When speaking with local customers of the software licensing vendor, Canning has found that business have not identified the business case for virtualisation, which in turn has led to growing disconnect of managing licenses in a virtual environment.
“Virtualisation by nature creates a more fluid and dynamic IT infrastructure, which is the benefit to IT, and businesses have been rapidly moving ahead to virtualise their servers and infrastructure because of all of the IT savings, flexibility and consolidation,” he said.
At the same time, Canning warns that the push to virtualisation increases the exposure of the compliance of licensing agreements and there is a tendency of businesses to use too much.
“You’re out of control from a risk, compliance and spend perspective, even while you are getting the IT benefits,” he said.
For that reason, Canning sees a growing disconnect where people have moved to deploying virtualisation to get the benefits of the technology, yet the knowledge, tools, processes for management software in that environment has lagged behind.
Mobile on the agenda
BYOD is another trend that Canning said is faced with the same dilemma.

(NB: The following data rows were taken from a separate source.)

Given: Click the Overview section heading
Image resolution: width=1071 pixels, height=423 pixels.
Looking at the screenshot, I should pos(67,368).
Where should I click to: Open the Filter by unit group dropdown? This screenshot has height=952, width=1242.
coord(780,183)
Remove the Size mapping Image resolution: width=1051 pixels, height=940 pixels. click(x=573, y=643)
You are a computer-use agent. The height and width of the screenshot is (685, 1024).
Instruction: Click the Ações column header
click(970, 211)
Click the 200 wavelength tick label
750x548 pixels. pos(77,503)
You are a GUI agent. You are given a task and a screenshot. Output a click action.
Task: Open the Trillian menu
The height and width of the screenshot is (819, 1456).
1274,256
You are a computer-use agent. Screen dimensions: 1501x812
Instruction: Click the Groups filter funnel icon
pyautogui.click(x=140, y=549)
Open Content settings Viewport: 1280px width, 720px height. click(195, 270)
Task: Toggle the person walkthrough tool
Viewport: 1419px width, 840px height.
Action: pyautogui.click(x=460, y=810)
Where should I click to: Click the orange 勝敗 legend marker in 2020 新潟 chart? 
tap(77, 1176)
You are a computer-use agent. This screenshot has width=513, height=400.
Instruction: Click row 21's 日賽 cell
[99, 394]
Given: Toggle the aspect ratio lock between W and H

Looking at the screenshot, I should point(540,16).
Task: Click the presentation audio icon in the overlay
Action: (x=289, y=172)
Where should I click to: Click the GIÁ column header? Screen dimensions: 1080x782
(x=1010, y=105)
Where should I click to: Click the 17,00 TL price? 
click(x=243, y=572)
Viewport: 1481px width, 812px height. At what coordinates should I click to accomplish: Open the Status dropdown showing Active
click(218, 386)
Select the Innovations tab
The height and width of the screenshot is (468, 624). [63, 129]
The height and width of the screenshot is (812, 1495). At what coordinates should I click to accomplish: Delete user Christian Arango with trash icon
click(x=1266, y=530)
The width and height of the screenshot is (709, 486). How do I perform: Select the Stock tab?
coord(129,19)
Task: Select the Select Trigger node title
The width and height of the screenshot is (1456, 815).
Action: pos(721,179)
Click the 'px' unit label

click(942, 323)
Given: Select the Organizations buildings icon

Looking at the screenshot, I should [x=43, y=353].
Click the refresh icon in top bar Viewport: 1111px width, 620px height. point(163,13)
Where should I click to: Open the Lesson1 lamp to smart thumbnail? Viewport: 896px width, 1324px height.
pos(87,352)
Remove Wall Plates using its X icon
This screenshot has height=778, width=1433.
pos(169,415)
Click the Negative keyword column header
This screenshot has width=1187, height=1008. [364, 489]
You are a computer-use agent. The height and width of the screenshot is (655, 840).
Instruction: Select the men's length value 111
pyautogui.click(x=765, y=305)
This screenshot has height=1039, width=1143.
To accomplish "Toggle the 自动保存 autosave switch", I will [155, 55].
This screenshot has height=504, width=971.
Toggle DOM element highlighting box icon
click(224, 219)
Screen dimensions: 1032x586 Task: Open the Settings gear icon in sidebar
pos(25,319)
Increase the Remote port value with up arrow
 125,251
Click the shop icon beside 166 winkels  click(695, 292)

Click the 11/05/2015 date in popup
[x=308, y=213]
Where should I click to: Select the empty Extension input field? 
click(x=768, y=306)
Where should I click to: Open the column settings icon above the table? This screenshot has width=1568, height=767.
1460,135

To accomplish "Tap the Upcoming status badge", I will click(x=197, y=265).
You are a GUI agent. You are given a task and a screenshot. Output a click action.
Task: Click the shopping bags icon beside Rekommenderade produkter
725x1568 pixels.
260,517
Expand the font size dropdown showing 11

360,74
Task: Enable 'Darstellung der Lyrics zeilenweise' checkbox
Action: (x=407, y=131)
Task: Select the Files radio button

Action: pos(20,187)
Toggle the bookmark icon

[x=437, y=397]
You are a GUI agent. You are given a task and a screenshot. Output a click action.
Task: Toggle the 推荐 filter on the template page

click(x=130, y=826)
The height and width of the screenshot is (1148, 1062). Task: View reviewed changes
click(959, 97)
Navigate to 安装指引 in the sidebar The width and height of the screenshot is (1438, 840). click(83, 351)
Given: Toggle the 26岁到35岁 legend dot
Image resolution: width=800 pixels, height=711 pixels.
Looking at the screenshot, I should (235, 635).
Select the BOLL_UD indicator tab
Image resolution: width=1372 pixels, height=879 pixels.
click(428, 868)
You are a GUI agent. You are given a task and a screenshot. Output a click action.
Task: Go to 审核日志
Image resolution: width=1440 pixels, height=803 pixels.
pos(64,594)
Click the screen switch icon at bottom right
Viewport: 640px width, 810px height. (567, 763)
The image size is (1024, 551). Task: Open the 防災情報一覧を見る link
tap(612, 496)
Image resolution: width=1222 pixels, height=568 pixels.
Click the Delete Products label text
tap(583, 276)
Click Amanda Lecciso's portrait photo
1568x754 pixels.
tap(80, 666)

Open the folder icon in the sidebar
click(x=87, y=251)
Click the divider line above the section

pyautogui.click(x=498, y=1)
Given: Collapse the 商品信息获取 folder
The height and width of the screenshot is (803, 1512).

“There’s this move to create policies to get more flexibility in terms of what devices people can use,” he said.
However, Canning said there are questions about what that means in terms of how applications get reliably deployed on devices.
“This is while ensuring that the devices are managed in a cost effective way, support the needs of the business and IT in the same cost structure, as the IT is not getting more money to do this,” he said.
Whether it is virtualisation, BYOD or any other key IT development, Canning said it is always a challenge to align the business value of the technology with the ability to control and manage it at the same time.